------ Provided entries

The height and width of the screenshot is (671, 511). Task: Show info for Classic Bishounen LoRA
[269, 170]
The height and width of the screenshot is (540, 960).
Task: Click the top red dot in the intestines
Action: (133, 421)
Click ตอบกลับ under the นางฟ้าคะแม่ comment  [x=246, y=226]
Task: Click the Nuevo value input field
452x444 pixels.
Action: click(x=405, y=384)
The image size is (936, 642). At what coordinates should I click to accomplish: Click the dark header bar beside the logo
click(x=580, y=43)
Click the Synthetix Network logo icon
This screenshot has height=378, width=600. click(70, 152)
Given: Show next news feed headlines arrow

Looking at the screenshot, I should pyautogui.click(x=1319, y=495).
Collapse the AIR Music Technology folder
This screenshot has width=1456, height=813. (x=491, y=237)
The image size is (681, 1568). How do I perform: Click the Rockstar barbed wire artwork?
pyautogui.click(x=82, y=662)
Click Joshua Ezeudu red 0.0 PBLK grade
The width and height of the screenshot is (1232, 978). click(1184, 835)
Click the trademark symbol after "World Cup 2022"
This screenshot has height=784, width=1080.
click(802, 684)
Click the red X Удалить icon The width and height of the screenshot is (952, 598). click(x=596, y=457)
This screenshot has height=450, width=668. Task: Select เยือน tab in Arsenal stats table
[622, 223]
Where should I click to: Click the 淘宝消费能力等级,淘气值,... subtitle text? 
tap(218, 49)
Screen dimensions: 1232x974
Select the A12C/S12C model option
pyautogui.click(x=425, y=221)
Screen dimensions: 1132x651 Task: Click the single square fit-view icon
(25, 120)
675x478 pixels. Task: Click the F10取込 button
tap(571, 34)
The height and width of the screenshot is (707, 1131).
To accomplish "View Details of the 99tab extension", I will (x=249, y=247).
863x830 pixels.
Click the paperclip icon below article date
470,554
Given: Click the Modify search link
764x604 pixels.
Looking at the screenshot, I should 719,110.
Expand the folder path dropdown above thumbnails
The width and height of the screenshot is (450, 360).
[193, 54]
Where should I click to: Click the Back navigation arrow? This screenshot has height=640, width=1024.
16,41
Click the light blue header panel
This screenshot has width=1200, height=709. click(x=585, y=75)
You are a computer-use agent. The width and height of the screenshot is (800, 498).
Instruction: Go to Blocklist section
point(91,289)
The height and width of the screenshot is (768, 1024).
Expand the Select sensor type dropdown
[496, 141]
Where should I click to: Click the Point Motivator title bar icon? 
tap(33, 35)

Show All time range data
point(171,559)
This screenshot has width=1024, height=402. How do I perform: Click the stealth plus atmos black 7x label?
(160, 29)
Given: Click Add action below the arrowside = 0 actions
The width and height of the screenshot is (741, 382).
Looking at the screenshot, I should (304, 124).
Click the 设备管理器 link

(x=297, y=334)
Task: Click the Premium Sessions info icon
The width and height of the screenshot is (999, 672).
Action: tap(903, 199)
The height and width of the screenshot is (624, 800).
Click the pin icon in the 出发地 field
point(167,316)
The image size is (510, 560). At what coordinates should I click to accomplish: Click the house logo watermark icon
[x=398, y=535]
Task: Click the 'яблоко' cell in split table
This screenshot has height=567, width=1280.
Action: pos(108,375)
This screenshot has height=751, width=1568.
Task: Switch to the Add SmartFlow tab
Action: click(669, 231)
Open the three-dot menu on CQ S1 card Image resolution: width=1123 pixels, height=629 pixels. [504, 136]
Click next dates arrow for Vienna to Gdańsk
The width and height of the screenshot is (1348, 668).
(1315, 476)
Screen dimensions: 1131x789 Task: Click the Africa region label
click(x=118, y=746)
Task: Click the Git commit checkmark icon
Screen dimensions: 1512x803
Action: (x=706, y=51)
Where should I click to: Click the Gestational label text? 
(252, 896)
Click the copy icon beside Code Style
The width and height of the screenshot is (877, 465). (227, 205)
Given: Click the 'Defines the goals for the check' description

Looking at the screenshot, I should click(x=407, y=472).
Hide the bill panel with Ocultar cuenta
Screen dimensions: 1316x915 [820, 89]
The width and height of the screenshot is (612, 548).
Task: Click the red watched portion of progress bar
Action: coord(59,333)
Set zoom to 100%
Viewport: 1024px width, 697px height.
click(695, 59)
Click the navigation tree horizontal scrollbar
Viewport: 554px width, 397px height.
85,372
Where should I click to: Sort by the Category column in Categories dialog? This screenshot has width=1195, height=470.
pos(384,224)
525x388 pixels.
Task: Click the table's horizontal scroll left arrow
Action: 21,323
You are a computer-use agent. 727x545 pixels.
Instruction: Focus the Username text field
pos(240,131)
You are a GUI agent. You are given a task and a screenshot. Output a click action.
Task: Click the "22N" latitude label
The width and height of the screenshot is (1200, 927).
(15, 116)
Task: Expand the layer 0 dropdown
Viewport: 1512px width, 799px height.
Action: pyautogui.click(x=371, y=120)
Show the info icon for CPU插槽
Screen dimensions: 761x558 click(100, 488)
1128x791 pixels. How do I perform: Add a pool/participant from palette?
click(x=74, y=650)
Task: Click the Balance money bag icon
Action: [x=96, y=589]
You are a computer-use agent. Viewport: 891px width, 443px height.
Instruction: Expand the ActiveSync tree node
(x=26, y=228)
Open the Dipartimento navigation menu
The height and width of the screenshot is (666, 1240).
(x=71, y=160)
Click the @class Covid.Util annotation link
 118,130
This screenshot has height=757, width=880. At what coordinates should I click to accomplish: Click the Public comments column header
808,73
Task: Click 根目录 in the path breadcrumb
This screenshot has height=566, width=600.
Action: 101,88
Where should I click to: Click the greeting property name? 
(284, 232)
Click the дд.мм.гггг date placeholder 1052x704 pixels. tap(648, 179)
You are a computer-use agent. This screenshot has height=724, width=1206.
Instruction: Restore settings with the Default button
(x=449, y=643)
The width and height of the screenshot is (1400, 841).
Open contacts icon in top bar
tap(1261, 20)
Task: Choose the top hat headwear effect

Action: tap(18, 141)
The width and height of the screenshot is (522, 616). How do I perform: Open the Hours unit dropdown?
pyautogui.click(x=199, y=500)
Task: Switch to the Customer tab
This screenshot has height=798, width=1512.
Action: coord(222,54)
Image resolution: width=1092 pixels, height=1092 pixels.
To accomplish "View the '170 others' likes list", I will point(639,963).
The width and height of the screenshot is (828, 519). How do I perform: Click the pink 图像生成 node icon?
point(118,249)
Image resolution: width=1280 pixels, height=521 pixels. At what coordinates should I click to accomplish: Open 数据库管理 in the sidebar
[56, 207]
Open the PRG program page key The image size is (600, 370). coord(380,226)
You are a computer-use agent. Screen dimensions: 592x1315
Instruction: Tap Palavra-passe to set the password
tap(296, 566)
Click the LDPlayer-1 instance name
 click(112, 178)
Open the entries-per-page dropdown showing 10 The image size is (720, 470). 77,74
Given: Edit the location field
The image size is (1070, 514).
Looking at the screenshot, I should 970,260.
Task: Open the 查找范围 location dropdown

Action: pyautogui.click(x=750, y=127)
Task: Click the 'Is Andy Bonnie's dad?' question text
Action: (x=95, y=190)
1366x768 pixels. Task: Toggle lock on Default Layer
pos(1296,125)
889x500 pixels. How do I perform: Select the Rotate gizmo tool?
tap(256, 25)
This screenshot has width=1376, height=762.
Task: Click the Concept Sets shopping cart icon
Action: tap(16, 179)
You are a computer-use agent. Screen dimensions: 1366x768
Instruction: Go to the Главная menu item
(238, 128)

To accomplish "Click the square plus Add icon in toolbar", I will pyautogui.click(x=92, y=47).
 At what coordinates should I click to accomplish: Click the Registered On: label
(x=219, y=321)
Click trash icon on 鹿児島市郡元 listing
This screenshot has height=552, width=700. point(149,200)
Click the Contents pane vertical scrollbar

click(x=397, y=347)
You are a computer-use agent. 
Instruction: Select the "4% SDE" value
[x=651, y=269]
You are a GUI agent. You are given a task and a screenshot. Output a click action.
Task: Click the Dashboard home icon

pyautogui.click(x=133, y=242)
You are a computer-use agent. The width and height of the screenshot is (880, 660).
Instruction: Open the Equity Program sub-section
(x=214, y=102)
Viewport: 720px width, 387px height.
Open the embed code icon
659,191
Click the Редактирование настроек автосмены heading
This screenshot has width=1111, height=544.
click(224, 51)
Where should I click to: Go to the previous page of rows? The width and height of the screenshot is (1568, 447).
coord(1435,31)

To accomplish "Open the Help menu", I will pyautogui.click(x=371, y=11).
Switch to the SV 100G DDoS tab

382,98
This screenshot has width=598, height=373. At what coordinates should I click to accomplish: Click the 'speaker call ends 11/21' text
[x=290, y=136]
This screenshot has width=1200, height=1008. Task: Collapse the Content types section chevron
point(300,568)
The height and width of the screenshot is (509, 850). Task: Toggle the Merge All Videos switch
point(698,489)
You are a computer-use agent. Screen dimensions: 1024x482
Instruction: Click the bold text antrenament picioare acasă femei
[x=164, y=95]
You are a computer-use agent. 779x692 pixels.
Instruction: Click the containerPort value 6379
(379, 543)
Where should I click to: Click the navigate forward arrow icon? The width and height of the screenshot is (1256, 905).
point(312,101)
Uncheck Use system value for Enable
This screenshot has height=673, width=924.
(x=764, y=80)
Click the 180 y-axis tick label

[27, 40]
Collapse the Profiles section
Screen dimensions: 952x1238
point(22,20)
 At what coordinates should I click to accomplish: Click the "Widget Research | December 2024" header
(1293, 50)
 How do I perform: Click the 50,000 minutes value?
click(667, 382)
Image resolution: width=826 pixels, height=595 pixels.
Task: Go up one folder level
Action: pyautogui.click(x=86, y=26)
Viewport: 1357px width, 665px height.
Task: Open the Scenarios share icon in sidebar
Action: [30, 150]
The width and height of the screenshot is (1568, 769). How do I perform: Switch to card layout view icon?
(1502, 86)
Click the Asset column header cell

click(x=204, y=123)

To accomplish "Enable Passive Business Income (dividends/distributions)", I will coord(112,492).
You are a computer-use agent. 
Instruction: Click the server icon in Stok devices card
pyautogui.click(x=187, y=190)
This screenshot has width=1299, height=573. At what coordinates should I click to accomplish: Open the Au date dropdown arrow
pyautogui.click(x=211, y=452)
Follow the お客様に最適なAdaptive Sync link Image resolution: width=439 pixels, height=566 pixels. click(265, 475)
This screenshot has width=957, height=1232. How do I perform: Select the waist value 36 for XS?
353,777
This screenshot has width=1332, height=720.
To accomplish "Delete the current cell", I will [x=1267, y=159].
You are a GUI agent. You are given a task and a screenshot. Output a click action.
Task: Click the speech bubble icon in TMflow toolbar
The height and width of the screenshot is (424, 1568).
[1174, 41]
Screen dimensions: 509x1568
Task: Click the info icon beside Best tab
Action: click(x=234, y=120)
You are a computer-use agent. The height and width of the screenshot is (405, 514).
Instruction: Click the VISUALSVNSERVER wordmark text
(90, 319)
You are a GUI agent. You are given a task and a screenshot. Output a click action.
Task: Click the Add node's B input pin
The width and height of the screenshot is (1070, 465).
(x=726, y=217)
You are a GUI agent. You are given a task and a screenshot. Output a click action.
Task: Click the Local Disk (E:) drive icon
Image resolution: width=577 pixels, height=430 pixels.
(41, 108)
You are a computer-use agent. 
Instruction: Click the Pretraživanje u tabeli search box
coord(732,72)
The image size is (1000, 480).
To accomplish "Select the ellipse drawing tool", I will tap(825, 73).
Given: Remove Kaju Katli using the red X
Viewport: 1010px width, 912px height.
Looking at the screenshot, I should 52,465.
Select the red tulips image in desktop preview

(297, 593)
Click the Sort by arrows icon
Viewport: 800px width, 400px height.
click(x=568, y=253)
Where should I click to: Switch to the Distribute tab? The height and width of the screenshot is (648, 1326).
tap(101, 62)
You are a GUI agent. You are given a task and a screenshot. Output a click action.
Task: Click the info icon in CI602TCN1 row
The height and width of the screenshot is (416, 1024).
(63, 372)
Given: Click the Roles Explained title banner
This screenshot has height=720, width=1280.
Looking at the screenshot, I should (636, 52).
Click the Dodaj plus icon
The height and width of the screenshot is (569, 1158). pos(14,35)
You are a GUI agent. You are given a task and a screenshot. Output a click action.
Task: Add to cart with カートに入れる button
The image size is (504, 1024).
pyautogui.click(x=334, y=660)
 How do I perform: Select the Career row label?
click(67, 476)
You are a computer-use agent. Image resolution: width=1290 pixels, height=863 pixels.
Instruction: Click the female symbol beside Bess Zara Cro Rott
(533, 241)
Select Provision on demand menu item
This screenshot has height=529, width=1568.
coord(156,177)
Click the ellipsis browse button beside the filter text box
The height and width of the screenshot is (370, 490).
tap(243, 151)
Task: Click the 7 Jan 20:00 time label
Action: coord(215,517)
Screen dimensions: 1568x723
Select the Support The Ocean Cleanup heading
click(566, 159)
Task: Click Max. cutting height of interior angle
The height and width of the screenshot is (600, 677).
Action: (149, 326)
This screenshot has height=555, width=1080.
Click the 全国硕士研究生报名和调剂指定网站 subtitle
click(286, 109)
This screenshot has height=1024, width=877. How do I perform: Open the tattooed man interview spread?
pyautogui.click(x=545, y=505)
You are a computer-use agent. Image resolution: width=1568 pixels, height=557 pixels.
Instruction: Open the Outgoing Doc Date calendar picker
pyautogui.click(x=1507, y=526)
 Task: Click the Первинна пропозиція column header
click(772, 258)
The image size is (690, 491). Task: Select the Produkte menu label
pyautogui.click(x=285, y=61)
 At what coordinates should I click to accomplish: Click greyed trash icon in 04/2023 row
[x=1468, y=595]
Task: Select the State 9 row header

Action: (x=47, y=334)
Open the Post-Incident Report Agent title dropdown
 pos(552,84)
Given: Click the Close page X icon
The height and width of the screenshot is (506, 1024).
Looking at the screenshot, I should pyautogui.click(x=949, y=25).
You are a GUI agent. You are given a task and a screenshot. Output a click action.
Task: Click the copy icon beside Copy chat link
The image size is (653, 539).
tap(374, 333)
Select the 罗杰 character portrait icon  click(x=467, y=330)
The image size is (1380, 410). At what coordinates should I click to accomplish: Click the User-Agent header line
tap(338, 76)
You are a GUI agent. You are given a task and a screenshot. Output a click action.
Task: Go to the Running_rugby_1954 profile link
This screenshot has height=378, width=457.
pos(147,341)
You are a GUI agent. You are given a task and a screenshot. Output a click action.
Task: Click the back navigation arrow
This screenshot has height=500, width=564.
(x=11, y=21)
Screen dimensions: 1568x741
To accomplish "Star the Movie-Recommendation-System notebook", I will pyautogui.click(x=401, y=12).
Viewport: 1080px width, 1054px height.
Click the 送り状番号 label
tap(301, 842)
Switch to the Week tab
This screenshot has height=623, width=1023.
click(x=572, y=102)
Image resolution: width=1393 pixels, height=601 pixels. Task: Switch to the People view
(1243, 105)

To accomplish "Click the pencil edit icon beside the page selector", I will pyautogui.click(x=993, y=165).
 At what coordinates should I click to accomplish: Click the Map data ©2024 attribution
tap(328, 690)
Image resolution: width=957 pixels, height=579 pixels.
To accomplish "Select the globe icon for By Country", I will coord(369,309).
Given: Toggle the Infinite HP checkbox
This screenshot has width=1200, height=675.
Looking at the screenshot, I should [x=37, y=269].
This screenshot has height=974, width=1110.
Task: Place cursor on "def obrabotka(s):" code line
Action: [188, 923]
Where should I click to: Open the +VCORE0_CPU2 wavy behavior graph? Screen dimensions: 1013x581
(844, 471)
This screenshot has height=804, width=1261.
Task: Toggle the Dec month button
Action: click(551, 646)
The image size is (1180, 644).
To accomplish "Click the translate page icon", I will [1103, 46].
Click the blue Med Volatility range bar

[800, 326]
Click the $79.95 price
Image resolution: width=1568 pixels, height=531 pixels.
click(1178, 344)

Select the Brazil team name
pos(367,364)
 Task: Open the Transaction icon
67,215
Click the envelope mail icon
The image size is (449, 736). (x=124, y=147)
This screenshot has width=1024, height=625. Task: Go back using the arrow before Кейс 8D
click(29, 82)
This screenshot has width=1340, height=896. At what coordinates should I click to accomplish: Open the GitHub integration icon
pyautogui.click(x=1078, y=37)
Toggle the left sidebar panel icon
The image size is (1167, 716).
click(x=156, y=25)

------------

*Task objective*: From the data above, output only the lines between the line containing "Viewport: 1512px width, 799px height." and the line containing "Open the PRG", inclusive, exactly as written.

*Task solution*:
Viewport: 1512px width, 799px height.
Action: pyautogui.click(x=371, y=120)
Show the info icon for CPU插槽
Screen dimensions: 761x558 click(100, 488)
1128x791 pixels. How do I perform: Add a pool/participant from palette?
click(x=74, y=650)
Task: Click the Balance money bag icon
Action: [x=96, y=589]
You are a computer-use agent. Viewport: 891px width, 443px height.
Instruction: Expand the ActiveSync tree node
(x=26, y=228)
Open the Dipartimento navigation menu
The height and width of the screenshot is (666, 1240).
(x=71, y=160)
Click the @class Covid.Util annotation link
 118,130
This screenshot has height=757, width=880. At what coordinates should I click to accomplish: Click the Public comments column header
808,73
Task: Click 根目录 in the path breadcrumb
This screenshot has height=566, width=600.
Action: 101,88
Where should I click to: Click the greeting property name? 
(284, 232)
Click the дд.мм.гггг date placeholder 1052x704 pixels. tap(648, 179)
You are a computer-use agent. This screenshot has height=724, width=1206.
Instruction: Restore settings with the Default button
(x=449, y=643)
The width and height of the screenshot is (1400, 841).
Open contacts icon in top bar
tap(1261, 20)
Task: Choose the top hat headwear effect

Action: tap(18, 141)
The width and height of the screenshot is (522, 616). How do I perform: Open the Hours unit dropdown?
pyautogui.click(x=199, y=500)
Task: Switch to the Customer tab
This screenshot has height=798, width=1512.
Action: coord(222,54)
Image resolution: width=1092 pixels, height=1092 pixels.
To accomplish "View the '170 others' likes list", I will point(639,963).
The width and height of the screenshot is (828, 519). How do I perform: Click the pink 图像生成 node icon?
point(118,249)
Image resolution: width=1280 pixels, height=521 pixels. At what coordinates should I click to accomplish: Open 数据库管理 in the sidebar
[56, 207]
Open the PRG program page key The image size is (600, 370). coord(380,226)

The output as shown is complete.